Question

A thin rod of length L and mass M is bent at its midpoint into two halves so that the angle between them is $90^\circ$. The moment of inertia of the bent rod about an axis passing through the bending point and perpendicular to the plane defined by the two halves of the rod is

• A. $\frac{ML^2}{6}$
• B. $\frac{\sqrt{2}ML^2}{24}$
• C. $\frac{ML^2}{24}$
• D. $\frac{ML^2}{12}$

Answer 1

The Correct Option is D

The problem at hand is to determine the moment of inertia of a bent rod about an axis passing through its bending point and perpendicular to the plane of the bend. The rod, originally of length L and mass M, is bent at its midpoint such that each half forms an angle of 45^\circ with the axis of bending.

Firstly, since the rod is bent at its midpoint, each segment of the rod is of length \frac{L}{2}. The mass of each segment is \frac{M}{2}.

To find the moment of inertia of the complete bent rod about the specified axis, we need to calculate the contribution from both segments.

Each half can be treated like a thin rod rotating about an end.

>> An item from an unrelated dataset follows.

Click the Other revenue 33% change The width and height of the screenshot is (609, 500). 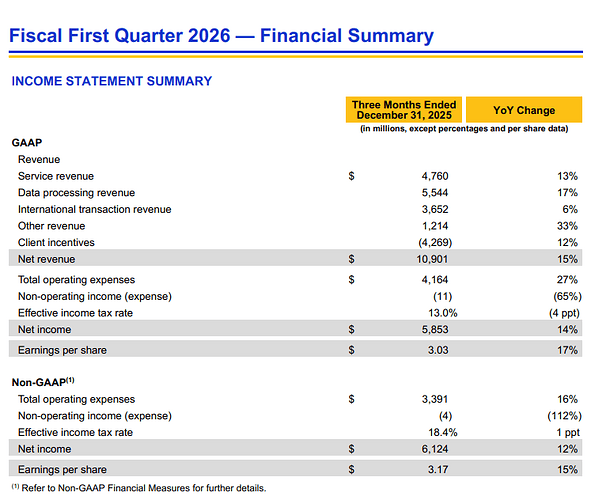567,226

The moment of inertia I of a single thin rod of length l and mass m about an axis through one end perpendicular to its length is given by:

I = \frac{1}{3} m l^2

Substituting m = \frac{M}{2} and l = \frac{L}{2}, the moment of inertia for one half about its end is:

I_{\text{half}} = \frac{1}{3} \left(\frac{M}{2}\right) \left(\frac{L}{2}\right)^2 = \frac{1}{3} \cdot \frac{M}{2} \cdot \frac{L^2}{4} = \frac{ML^2}{24}

Both halves of the rod have the same moment of inertia about the bending point because they are symmetric and identical. Hence, the total moment of inertia I_{\text{total}} is twice that of one half:

I_{\text{total}} = 2 \times \frac{ML^2}{24} = \frac{ML^2}{12}

Thus, the correct answer is \frac{ML^2}{12}, which matches the given correct answer.